/---

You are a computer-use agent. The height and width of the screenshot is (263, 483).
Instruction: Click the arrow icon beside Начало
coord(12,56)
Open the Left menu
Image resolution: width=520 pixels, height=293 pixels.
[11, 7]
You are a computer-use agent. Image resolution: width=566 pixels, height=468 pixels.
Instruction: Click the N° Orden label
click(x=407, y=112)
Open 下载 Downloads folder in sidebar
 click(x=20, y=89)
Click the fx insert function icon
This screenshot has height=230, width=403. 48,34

\---
/---

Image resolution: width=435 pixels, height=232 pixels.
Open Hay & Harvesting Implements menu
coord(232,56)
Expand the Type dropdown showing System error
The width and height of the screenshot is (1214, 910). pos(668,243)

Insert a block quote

\---

▶ [TRY IT]
The range runs from the line with "Open Hay & Harvesting Implements menu" up to and including the line with "Insert a block quote" in the listing above; please write out exactly those lines and nothing more.

▶ [EXERCISE ANSWER]
Open Hay & Harvesting Implements menu
coord(232,56)
Expand the Type dropdown showing System error
The width and height of the screenshot is (1214, 910). pos(668,243)

Insert a block quote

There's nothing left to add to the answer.